Damit können Reisende und Arbeitnehmer:innen künftig aus Südostbayern und Österreich
direkt und deutlich schneller als bisher mit dem Zug zum Flughafen fahren.
Die neue Strecke Flughafen–Schwaigerloh wird 4,5 Kilometer lang und in einer Abstell- und Wendeanlage enden.
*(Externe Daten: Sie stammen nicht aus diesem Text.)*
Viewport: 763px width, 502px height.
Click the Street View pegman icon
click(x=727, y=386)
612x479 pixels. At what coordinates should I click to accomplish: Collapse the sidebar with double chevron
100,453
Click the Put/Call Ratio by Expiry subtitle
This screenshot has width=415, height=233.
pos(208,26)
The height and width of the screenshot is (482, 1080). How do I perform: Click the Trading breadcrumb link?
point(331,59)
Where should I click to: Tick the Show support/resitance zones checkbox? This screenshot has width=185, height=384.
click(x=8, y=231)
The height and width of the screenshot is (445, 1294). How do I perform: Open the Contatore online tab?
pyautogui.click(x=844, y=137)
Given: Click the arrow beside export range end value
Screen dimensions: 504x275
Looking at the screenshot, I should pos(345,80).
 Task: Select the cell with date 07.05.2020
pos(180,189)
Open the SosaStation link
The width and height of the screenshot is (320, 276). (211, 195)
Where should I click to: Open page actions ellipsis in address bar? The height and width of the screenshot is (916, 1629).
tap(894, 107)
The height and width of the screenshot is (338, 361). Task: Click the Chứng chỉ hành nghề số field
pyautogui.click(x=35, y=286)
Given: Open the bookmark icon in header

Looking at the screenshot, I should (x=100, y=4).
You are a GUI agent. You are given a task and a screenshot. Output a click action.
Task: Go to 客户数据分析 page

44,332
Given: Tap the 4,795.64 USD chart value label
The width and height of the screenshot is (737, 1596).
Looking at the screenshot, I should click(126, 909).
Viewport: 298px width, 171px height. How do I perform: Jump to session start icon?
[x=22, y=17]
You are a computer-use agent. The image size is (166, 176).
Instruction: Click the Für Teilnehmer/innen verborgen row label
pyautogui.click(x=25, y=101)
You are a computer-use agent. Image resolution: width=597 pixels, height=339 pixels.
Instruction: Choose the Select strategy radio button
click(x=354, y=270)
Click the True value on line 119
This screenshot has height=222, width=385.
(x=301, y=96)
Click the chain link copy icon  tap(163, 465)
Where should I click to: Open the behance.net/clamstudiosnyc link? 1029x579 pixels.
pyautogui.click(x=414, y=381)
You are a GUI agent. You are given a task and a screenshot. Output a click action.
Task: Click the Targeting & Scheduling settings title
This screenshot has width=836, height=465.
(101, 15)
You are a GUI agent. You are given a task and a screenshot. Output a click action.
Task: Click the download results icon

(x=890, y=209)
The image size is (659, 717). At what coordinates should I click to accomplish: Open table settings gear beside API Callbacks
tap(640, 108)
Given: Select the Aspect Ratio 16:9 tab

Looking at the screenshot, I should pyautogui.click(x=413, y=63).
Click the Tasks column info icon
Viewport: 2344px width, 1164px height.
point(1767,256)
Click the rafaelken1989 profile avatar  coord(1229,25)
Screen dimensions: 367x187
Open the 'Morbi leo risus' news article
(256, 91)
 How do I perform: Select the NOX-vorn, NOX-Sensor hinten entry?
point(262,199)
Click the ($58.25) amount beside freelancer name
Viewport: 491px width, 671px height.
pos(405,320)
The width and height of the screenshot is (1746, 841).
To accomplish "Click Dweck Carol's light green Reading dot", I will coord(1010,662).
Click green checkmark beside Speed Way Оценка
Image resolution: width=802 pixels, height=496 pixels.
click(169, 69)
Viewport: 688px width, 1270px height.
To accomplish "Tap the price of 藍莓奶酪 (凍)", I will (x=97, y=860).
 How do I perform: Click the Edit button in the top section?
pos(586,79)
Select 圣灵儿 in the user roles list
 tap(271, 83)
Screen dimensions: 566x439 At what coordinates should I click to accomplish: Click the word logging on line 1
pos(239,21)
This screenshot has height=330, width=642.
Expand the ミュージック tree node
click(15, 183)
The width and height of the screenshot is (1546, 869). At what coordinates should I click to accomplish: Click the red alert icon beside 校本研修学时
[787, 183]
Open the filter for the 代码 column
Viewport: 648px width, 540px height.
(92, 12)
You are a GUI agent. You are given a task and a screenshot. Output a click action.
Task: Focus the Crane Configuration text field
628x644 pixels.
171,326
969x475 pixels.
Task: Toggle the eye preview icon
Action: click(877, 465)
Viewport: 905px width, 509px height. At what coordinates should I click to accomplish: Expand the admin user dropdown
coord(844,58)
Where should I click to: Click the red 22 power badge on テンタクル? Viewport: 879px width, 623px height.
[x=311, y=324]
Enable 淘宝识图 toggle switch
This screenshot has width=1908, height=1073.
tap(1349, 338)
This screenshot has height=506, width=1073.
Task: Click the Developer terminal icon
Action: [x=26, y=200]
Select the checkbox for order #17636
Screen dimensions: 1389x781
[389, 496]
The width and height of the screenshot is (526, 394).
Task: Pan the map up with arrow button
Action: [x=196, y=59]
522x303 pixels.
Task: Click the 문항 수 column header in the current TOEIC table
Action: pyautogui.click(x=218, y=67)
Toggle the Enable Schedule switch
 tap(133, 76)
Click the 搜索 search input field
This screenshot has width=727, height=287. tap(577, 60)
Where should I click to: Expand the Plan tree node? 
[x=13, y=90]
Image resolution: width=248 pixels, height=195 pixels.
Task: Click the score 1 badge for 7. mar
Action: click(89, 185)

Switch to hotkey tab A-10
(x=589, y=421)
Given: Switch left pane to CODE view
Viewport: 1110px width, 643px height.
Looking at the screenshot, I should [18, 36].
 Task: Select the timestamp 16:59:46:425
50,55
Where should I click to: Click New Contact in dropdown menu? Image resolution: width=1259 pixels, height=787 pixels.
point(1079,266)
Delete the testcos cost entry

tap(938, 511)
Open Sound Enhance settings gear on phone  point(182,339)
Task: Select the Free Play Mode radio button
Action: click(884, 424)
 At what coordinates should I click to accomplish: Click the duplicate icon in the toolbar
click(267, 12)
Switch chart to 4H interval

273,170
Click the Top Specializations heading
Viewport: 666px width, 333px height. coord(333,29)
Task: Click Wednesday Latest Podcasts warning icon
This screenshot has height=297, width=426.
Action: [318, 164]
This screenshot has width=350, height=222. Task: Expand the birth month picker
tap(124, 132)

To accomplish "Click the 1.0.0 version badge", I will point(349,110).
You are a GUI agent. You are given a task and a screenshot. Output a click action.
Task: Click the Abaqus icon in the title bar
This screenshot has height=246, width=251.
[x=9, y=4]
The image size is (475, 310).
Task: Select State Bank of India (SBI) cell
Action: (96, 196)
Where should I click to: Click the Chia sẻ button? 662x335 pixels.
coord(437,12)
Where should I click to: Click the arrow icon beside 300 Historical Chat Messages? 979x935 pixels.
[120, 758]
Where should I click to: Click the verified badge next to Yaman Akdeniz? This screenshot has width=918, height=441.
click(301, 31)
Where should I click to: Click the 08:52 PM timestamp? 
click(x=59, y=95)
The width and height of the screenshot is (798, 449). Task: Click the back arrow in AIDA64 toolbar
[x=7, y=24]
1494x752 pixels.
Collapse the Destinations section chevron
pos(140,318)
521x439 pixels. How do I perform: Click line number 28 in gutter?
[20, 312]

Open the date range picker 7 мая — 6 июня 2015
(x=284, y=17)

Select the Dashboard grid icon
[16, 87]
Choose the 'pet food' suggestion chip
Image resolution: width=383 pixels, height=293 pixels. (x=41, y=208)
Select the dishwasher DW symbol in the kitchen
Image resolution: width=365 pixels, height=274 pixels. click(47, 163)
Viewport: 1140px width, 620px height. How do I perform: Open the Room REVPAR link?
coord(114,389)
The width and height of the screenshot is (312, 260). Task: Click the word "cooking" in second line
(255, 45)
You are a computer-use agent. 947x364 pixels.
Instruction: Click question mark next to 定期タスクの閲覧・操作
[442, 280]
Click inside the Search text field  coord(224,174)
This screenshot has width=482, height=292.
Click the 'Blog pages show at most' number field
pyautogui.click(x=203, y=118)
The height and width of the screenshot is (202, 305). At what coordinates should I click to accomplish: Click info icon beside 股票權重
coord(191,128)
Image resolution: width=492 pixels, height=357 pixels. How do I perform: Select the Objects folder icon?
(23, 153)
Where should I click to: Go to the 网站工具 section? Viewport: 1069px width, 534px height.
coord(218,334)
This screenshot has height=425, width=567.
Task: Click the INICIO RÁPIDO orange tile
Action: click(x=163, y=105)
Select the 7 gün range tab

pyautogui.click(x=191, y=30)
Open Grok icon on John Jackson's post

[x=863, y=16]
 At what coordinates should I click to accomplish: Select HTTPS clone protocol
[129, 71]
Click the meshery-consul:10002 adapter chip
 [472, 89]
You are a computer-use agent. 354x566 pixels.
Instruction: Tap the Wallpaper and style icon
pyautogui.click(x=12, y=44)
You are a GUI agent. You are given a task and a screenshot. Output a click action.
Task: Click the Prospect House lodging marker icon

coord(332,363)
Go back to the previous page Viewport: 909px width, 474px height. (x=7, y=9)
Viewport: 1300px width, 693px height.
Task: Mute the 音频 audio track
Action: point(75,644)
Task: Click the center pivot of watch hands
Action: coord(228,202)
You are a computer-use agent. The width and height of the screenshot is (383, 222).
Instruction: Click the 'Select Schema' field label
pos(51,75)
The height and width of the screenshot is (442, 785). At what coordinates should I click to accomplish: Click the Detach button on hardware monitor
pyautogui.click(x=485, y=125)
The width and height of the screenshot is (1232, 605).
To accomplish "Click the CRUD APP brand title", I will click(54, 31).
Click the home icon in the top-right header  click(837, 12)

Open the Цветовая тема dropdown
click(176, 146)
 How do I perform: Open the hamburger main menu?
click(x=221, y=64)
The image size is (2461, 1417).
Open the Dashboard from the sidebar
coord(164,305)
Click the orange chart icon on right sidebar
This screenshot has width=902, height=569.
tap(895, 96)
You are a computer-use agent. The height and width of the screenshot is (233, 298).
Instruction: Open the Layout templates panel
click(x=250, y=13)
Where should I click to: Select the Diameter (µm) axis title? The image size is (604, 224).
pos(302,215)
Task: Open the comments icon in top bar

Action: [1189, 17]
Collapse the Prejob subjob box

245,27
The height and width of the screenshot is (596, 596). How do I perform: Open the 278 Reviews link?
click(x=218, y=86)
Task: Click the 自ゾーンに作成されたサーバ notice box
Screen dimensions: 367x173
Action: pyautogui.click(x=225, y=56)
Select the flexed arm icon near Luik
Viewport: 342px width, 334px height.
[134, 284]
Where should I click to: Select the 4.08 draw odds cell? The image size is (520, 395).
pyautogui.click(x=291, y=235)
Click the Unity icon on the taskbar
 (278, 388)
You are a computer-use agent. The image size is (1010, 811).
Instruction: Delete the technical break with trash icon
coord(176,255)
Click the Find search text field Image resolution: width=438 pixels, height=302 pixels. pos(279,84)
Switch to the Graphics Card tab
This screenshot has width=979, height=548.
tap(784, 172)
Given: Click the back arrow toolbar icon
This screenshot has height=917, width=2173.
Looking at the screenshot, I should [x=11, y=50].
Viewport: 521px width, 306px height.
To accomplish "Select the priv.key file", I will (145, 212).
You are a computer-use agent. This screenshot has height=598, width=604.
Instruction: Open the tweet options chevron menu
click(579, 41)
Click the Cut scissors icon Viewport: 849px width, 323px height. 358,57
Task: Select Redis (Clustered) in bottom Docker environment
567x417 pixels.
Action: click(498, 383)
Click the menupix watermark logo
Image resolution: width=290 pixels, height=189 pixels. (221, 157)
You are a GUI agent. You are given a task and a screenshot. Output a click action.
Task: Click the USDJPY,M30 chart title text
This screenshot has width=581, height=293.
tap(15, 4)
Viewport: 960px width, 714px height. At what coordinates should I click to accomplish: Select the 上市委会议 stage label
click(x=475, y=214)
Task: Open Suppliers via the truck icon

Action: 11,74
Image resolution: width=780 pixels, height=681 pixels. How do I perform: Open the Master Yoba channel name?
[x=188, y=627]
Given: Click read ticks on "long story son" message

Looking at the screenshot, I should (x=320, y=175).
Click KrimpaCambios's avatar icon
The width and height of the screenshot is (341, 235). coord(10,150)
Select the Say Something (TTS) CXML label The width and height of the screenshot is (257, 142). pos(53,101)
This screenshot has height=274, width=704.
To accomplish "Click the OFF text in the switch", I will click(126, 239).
Die DB strebt eine Inbetriebnahme Ende 2025 an, vorbehaltlich baulicher Verzögerungen aufgrund von Lieferengpässen oder ähnlichem.
In Schwaigerloh entsteht ein neuer Bahnhof mit zwei Bahnsteigen und einer Personenunterführung.

Mehr über das Projekt lesen Sie hier.

Unger entfernt die Plane von einer Baumhöhle. Nun können Fledermäuse sie nutzen.

 

Eine Baumhöhle in dem benachbarten Wäldchen ist noch mit einer Plane verschlossen. Unger steht am Fuß des Baumes und befestigt das Klemmgerät am Kletterseil, streift die Fußsteigklemme über und legt den Brustgurt an. Am Hüftgurt steckt eine Astsäge. Zum Schluss noch den Helm aufgesetzt – und los geht es. Unger klettert in fünf Meter Höhe, etwas oberhalb der Baumhöhle sichert er sich. Dann entfernt er die Plane. Wie erwartet ist Baumhöhle leer und nun bereit für neue Bewohner, etwa Fledermäuse.

 

Vielseitiger Job

Die Baumkletterei ist nur ein Aspekt in der Tätigkeit von Nikolaus Unger. Der 34-Jährige hat Forstingenieurwesen in Freising studiert, sich auf die Baumpflege spezialisiert, Zertifikate als Baumkletterer erworben und sechs Jahre als Baumkontrolleur gearbeitet. Vor zwei Jahren kam er zur Bauüberwachung Baumanagement Süd der DB Engineering & Consulting. „Die Baumpflege hat mir Spaß gemacht, aber ich wollte mehr mit meinem Studium anfangen, mich breiter aufstellen“, sagt Unger.

Dazu hat er jetzt viele Gelegenheiten, denn umweltfachliche Bauüberwacher kümmern sich neben dem Artenschutz auch um den Natur-, Imissions- und Gewässerschutz, um Boden und Abfall. Unger: „Nicht jeder Bauüberwacher ist Spezialist für alle Gebieten, kann aber auf Fachleute zurückgreifen. Ich lerne viel Neues, wenn ich mich in neue Themengebiete reinfuchse. Das macht die Arbeit interessant.“

Neues Zuhause für Zauneidechsen

Der Erdinger Ringschluss ist Ungers erstes Projekt – und das hat es in sich, insbesondere die Ausgleichsmaßnahmen, mit denen die Eingriffe in die Natur kompensiert werden und die Unger überwacht. So wurden am Mittleren-Isar-Kanal südlich von Reisen sechs frostsichere Habitate für die streng geschützten Zauneidechsen errichtet: Steine und Holz bieten den Reptilien Verstecke, Sandflächen eignen sich für die Ei-Ablage, Berberitzen und Rosen locken Insekten als Nahrung an. Die auf dem Baufeld eingesammelten Zauneidechsen fanden hier ein neues Zuhause. Auf der Baustellenfläche selbst sorgen grüne Schutzzäune dafür, dass die Reptilien nicht aufs Gelände und unter die Räder kommen. Unger wird das während der Bauarbeiten überwachen. Sollte sich doch ein Tier hierher verirren, wird es umgesiedelt.

Lebensraum für Kiebitze und Feldlerchen

Die Baustelle liegt außerdem in einem zusammenhängenden Netz von Schutzgebieten Europäischen Union, dem „Natura 2000“. Damit werden länderübergreifend gefährdete wildlebende heimischer Pflanzen- und Tierarten, auch Vögel, und ihre natürlichen Lebensräume geschützt. Als Ausgleich für den Erdinger Ringschluss, für die Eingriffe in die Natur und die Versiegelung von Flächen, wurde deshalb vorerst auf drei Hektar (insgesamt werden es acht Hektar) westlich des Flughafens und südlich von Pulling neuer Lebensraum für Kiebitze und Feldlerchen geschaffen: In Mulden aus Ton und Kies kann sich Regenwasser sammeln, ab April wird ringsherum eine artenreiche Blühwiese gesät. Die ersten Vögel hat Unger dort schon gesichtet.

Neuer Lebensraum für Kiebitze und Fledlerchen.